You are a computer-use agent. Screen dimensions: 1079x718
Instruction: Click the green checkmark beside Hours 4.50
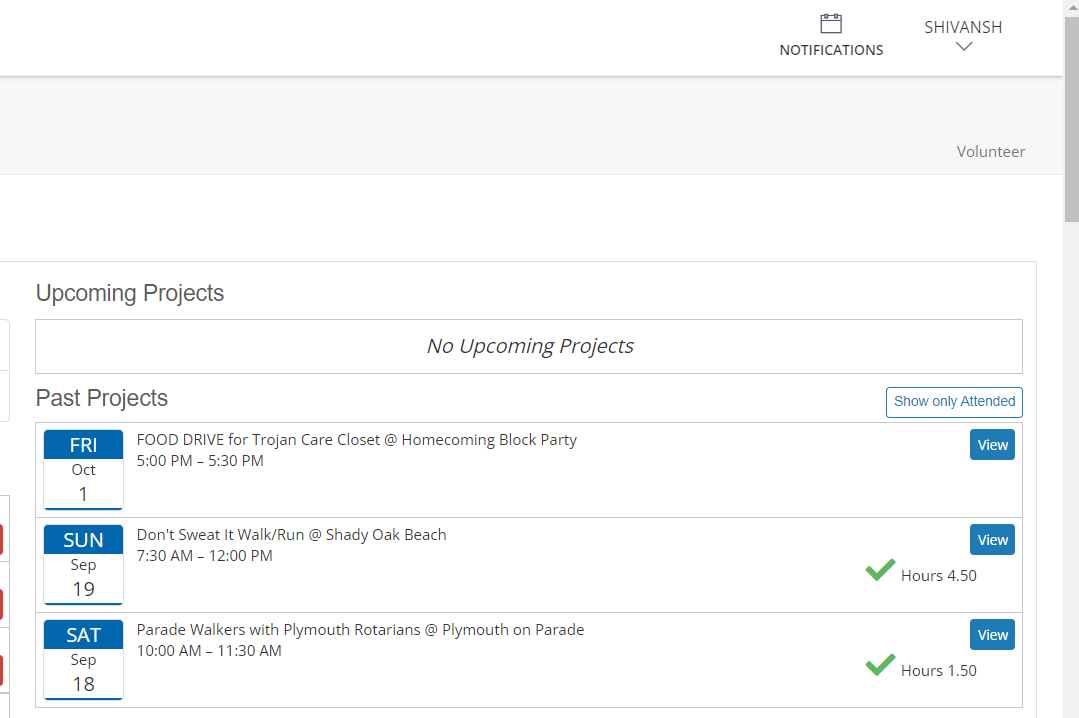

...

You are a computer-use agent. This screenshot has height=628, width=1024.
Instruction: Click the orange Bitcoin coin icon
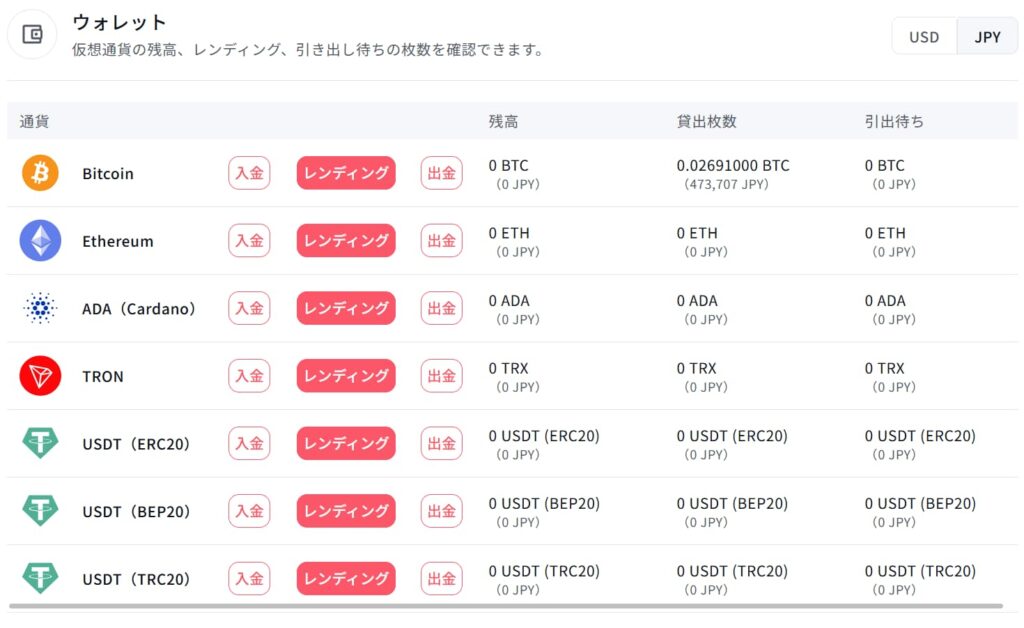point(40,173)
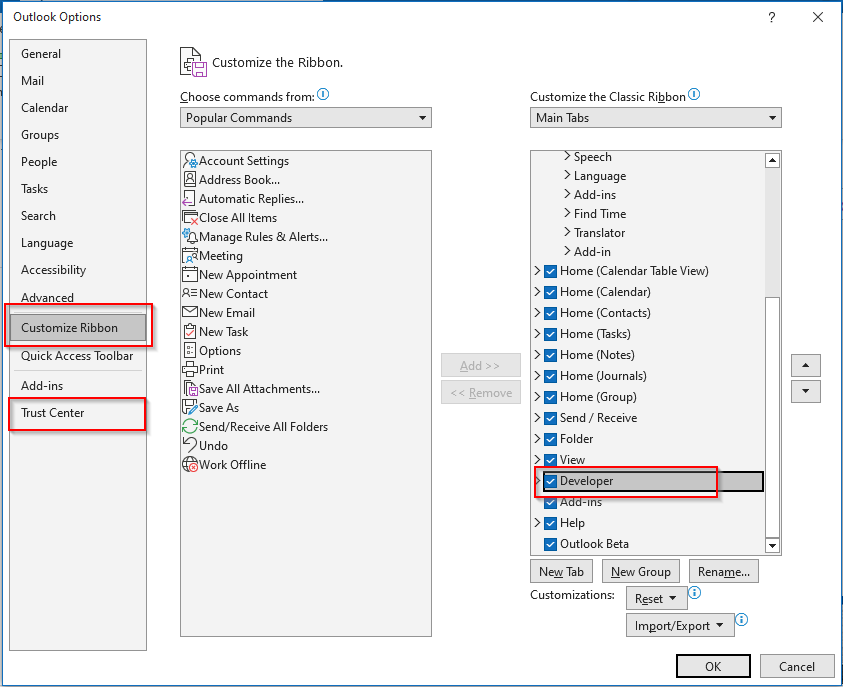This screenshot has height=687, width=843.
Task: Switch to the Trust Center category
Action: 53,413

What is required> In the records above, find each line with the word "agent" and copy it.

Exercise output>
You are a computer-use agent. Screen dimensions: 1079x718
You are a computer-use agent. This screenshot has height=628, width=1024.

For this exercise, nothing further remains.